**What needs to be done**
Go over the material below and report every line that contains the word "computer".

**Provided data**
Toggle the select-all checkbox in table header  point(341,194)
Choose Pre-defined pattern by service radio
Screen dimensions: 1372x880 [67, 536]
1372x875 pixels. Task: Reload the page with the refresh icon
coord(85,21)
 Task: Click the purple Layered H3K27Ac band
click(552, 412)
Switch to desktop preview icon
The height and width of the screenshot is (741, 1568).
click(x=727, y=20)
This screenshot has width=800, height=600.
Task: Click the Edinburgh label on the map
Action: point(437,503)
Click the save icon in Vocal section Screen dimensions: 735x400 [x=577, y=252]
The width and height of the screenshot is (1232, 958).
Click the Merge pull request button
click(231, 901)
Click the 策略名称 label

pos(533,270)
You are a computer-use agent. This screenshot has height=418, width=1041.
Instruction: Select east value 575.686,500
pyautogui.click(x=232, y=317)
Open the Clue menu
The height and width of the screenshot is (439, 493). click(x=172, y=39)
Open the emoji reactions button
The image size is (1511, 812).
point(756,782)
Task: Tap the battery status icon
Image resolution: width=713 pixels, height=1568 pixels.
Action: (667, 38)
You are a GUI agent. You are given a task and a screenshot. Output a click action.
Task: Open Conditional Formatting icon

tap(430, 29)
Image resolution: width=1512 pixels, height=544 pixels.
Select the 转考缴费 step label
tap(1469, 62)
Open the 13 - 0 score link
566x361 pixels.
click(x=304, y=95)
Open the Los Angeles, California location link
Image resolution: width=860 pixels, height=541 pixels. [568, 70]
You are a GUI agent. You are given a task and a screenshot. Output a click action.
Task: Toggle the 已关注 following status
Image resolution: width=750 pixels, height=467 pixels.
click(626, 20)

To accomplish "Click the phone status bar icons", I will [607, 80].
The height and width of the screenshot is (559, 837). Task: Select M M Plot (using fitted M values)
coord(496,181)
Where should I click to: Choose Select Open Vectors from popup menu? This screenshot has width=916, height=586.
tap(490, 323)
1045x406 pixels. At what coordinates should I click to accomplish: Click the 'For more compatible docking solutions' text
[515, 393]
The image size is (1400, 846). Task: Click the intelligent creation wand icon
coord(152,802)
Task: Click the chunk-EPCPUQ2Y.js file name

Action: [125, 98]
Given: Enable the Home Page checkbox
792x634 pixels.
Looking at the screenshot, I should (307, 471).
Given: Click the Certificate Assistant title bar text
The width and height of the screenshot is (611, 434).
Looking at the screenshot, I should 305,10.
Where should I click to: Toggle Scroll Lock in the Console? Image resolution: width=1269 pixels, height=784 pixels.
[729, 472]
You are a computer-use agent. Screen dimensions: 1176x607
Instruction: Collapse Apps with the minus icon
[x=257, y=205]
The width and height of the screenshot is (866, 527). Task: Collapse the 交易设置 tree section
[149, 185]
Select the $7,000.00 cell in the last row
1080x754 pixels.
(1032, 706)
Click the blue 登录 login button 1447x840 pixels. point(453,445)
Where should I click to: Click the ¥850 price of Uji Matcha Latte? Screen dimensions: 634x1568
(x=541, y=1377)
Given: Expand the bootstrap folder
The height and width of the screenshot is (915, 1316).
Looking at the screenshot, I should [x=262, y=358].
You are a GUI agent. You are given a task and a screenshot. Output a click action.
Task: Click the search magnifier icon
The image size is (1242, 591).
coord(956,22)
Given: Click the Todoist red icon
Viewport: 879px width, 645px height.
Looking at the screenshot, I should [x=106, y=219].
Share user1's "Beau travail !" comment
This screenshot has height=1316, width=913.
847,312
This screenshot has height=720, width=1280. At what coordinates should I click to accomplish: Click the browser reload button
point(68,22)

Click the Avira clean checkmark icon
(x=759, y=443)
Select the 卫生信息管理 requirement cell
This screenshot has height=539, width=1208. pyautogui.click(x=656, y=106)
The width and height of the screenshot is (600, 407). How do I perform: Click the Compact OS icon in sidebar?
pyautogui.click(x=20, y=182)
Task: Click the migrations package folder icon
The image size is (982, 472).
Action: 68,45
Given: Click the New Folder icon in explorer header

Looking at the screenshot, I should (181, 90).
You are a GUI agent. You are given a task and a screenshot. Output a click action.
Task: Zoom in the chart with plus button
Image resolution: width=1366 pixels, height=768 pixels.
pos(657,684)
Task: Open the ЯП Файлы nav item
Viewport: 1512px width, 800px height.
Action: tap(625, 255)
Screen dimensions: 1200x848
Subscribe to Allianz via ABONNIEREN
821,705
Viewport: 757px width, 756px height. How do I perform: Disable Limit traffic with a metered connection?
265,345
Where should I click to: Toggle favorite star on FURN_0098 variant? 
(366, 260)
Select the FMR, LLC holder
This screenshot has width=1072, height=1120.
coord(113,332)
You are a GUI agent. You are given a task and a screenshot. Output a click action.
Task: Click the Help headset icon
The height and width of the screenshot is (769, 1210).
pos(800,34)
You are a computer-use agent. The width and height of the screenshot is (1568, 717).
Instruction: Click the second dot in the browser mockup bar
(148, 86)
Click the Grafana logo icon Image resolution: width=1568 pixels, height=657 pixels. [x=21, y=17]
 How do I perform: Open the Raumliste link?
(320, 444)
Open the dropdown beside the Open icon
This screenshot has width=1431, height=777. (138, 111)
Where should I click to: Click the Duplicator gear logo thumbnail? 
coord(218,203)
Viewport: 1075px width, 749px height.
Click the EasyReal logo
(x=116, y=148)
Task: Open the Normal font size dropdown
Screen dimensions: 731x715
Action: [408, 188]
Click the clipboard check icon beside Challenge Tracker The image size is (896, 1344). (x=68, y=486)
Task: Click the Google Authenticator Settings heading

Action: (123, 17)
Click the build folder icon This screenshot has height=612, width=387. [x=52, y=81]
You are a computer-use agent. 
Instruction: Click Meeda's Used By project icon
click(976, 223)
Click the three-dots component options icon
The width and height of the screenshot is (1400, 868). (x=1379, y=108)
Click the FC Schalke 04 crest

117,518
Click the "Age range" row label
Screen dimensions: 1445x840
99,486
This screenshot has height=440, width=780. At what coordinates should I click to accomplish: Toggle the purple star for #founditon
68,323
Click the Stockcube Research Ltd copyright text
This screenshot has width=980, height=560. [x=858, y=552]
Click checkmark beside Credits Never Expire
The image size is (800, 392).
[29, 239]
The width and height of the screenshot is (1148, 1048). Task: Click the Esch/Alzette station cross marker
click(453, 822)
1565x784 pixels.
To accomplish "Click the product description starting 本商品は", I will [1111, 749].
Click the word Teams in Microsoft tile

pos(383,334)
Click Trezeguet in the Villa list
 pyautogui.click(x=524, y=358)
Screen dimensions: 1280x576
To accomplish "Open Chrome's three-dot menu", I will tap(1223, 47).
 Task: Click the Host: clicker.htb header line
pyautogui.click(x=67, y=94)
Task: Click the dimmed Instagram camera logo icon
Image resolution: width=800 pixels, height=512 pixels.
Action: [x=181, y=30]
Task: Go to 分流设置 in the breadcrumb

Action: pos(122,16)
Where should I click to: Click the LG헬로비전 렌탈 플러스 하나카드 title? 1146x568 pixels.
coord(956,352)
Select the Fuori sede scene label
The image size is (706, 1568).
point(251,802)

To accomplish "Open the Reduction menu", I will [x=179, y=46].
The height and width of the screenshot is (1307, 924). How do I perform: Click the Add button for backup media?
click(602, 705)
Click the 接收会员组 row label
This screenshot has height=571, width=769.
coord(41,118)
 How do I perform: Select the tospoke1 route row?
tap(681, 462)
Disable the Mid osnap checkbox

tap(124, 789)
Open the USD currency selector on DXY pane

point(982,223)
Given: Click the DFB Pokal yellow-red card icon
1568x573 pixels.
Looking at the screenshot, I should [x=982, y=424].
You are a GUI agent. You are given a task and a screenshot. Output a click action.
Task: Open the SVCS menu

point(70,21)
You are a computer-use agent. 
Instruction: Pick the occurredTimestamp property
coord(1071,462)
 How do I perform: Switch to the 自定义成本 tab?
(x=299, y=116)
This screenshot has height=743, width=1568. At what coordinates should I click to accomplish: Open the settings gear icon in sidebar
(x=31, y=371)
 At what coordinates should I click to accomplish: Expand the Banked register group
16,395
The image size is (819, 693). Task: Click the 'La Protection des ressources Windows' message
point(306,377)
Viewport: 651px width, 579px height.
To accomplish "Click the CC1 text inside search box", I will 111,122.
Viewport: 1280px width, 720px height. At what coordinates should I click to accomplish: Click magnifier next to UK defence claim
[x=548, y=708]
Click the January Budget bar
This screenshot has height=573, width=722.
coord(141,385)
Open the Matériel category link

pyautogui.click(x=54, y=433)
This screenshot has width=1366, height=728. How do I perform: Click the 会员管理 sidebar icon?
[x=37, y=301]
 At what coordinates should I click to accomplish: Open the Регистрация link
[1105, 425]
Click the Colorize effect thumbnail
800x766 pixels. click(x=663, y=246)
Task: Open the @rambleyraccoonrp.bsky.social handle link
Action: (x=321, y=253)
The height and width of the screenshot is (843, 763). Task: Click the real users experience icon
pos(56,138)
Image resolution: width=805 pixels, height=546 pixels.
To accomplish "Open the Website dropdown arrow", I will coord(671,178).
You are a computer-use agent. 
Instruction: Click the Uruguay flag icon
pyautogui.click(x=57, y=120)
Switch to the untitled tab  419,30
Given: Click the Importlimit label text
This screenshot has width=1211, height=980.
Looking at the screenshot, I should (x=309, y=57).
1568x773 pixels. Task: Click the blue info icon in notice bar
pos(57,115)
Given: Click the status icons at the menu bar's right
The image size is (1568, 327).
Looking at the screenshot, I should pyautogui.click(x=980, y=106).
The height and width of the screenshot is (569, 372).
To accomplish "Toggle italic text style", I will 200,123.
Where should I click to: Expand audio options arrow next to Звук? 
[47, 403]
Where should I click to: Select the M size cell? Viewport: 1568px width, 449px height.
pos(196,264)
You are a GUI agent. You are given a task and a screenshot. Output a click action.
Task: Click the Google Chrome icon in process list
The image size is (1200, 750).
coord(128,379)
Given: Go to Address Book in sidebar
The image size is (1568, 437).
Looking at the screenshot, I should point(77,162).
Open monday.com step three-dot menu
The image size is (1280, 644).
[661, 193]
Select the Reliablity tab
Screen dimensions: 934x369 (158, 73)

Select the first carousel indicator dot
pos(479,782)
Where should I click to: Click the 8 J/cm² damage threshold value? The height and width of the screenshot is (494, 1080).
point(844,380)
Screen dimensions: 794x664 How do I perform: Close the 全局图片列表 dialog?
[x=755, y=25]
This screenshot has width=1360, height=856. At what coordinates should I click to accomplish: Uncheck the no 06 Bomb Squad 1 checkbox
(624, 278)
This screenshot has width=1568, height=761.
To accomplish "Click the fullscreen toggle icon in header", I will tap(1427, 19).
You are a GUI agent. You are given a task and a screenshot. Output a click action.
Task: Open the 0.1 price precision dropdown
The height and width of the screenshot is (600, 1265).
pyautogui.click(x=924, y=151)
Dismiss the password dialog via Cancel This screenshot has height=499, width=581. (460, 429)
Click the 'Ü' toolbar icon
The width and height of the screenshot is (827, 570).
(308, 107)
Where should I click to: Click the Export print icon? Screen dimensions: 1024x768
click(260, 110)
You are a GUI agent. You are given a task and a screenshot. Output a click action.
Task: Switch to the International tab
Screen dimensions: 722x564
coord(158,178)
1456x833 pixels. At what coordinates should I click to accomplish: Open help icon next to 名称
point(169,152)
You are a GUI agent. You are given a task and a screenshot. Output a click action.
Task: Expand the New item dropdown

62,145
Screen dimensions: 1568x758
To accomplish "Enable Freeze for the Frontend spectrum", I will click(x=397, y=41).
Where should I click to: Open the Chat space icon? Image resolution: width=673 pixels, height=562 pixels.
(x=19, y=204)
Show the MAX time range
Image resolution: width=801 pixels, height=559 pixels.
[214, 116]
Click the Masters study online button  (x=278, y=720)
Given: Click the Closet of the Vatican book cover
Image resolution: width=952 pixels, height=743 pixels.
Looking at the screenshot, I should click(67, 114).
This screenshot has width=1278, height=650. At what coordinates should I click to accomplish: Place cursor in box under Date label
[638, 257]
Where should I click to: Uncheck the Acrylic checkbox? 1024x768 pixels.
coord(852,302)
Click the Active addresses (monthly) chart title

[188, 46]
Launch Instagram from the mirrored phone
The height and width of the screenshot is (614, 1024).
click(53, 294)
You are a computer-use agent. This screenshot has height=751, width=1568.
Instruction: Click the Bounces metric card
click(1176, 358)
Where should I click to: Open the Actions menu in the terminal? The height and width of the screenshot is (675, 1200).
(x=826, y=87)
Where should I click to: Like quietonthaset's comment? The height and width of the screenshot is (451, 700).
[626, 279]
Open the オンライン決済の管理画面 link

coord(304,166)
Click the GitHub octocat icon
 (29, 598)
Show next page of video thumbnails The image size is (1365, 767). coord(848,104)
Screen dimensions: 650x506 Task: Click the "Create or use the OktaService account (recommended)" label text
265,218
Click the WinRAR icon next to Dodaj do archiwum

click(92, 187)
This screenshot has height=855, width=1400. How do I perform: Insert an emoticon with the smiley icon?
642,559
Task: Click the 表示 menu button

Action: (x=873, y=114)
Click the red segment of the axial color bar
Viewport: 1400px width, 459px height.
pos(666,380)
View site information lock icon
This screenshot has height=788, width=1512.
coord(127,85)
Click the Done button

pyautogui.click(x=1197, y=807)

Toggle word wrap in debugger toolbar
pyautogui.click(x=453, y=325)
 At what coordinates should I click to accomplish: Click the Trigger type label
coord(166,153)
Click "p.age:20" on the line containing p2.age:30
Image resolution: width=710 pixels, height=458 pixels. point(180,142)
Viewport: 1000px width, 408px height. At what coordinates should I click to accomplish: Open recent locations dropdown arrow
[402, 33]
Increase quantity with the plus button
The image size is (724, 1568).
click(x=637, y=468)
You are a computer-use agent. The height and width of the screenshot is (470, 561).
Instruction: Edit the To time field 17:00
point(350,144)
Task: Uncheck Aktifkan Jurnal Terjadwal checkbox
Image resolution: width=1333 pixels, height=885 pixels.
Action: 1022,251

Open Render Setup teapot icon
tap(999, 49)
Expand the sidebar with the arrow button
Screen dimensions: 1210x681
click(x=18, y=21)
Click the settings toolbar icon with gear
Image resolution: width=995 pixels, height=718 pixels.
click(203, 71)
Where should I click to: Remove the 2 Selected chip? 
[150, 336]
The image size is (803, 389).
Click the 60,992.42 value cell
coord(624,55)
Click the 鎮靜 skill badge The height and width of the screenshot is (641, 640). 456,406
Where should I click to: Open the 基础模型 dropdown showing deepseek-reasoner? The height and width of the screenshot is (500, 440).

**Reply**
You are a computer-use agent. This screenshot has height=418, width=1041.
You are a computer-use agent. Screen dimensions: 1176x607
You are a computer-use agent. The width and height of the screenshot is (1568, 717).
You are a computer-use agent. 
You are a computer-use agent. 
You are a computer-use agent. 
You are a computer-use agent. This screenshot has height=751, width=1568.
You are a computer-use agent. The height and width of the screenshot is (470, 561).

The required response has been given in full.